Like many people I’ve been following the ongoing development of Apple Pay with interest, but it seems that some retailers aren’t too keen on the new solution – so much so they’ve created their own.
In America, the Merchant Customer Exchange (MCX), a consortium of the country’s biggest retailers including Walmart and Target, has clubbed together to produce a rival to Apple Pay called CurrentC. The technology behind CurrentC is said to be slower and clunkier than Apple Pay but it does offer consumers loyalty rewards and initially, stores that are part of MCX won’t accept Apple Pay.
The main reason why these retailers are opposed to Apple Pay is all to do with credit card fees. Retailers have to pay credit card companies between 1.5 and 3% of every card transaction that’s made in their stores, which amounts to a significant amount of money over a year. Moreover, Apple Pay runs on card networks so if it becomes popular, the likes of Visa and MasterCard would only grow stronger and could potentially increase their fees, something which these retailer are afraid of. With CurrentC, they wouldn’t have to pay half as much as they currently do.
Another factor is customer data. Retailers want more information about their customers for marketing purposes but Apple Pay does not even share credit card numbers, meaning that retailers have little way of knowing who their customers are or what they’re buying. CurrentC, on the other hand, will provide them with far more data through its loyalty rewards programme.

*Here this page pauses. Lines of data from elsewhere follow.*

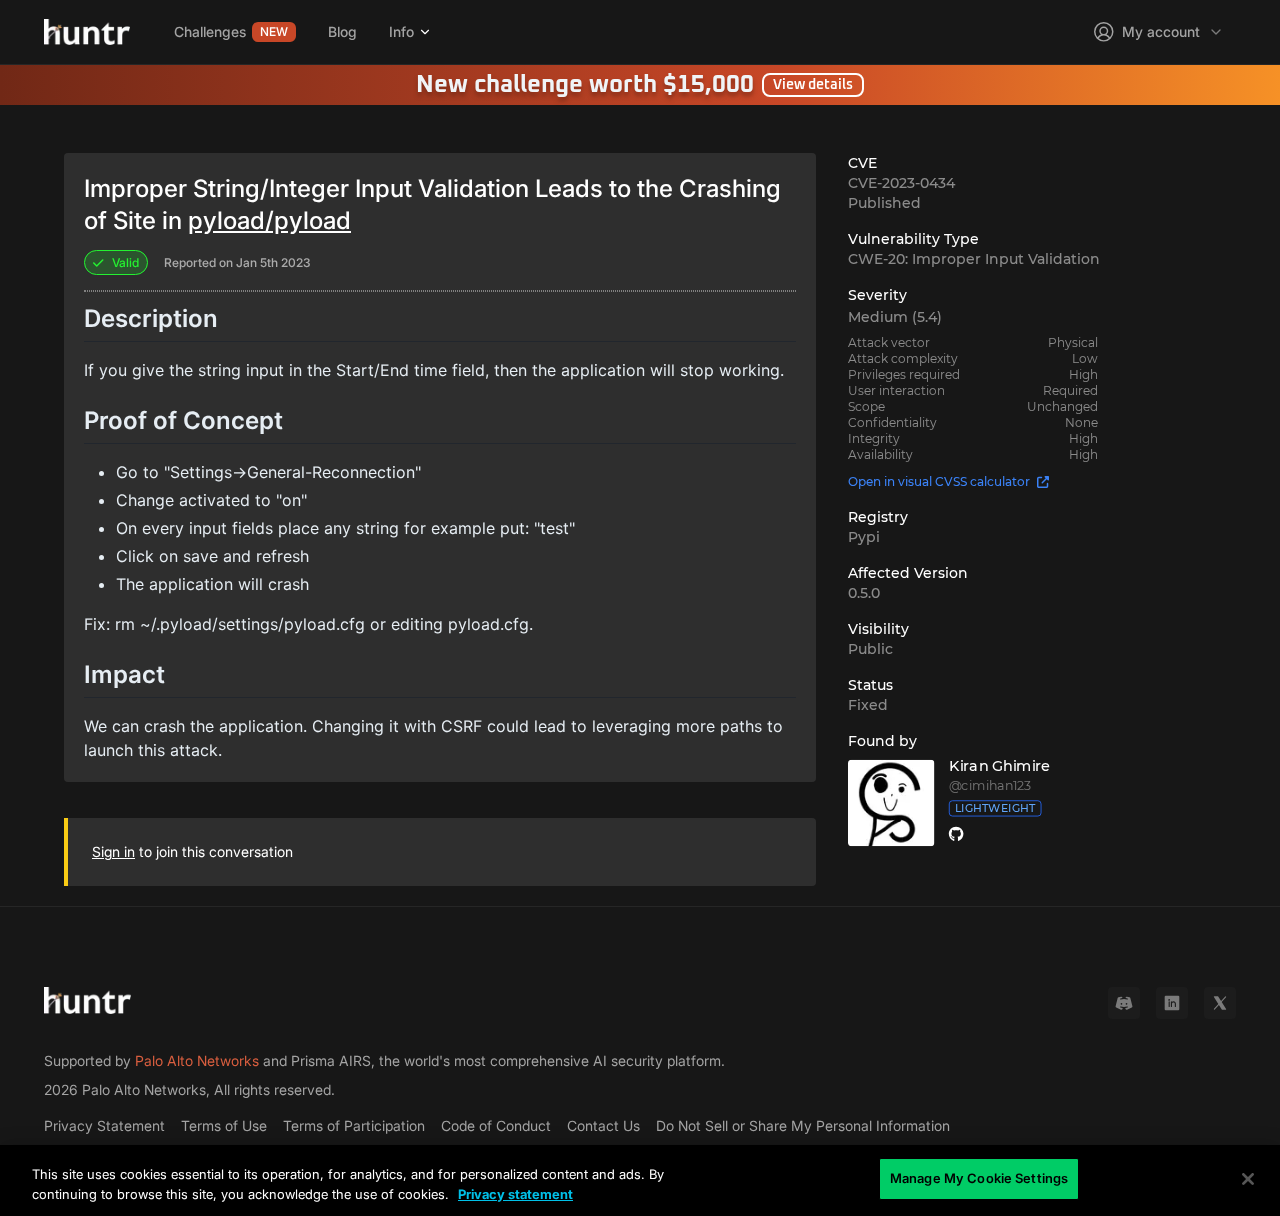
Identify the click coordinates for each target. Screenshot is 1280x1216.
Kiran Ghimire (1000, 766)
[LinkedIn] (1172, 1003)
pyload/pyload (269, 220)
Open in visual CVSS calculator (939, 481)
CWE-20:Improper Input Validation (974, 259)
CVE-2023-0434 (901, 183)
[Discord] (1124, 1003)
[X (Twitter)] (1220, 1003)
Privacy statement (515, 1194)
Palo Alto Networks (197, 1060)
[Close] (1248, 1179)
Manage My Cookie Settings (979, 1178)
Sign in (113, 851)
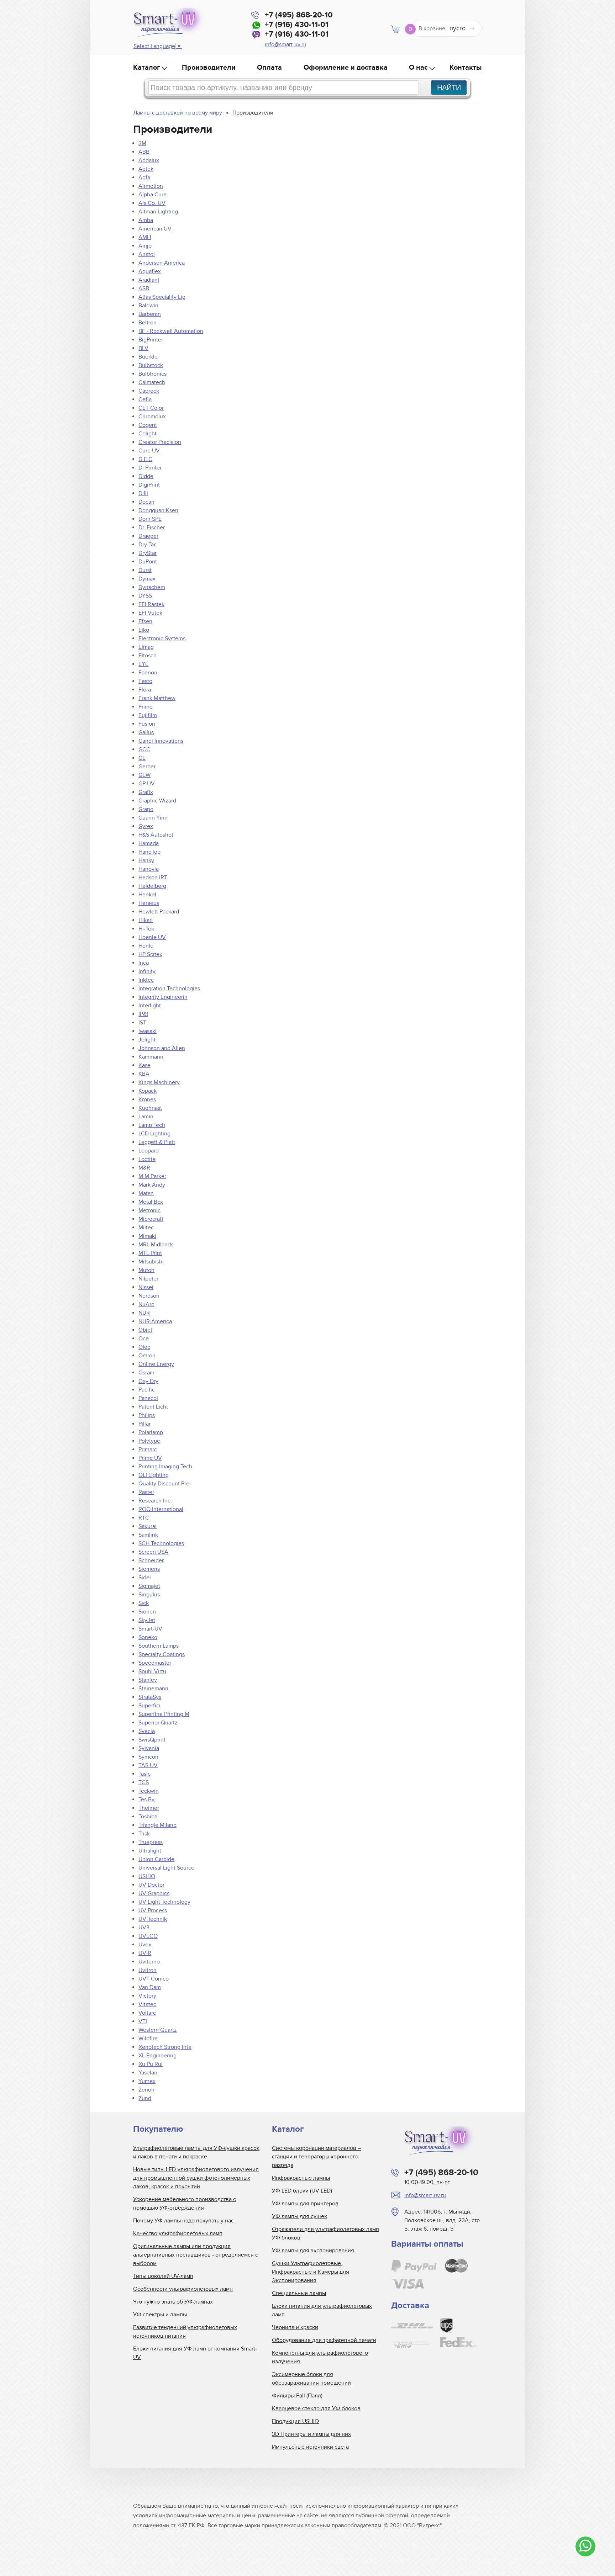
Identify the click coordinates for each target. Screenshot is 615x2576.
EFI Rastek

These big retailers have to accept that mobile card payment is here to stay and is only going to become more and more widespread among consumers. While CurrentC may save them a lot of fees, you could argue that by blocking Apple Pay from their stores and offering what sounds like a worse solution in its place, MCX risks turning its customers off and driving them to rivals who do accept Apple Pay.
If retailers really want to take on the might of Apple, they’ll need an innovative mobile payment concept with a robust infrastructure behind it to succeed. Meanwhile, MNOs need to be asking serious questions about their own mobile payment strategy as yet more businesses move in on something which should be their bread and butter.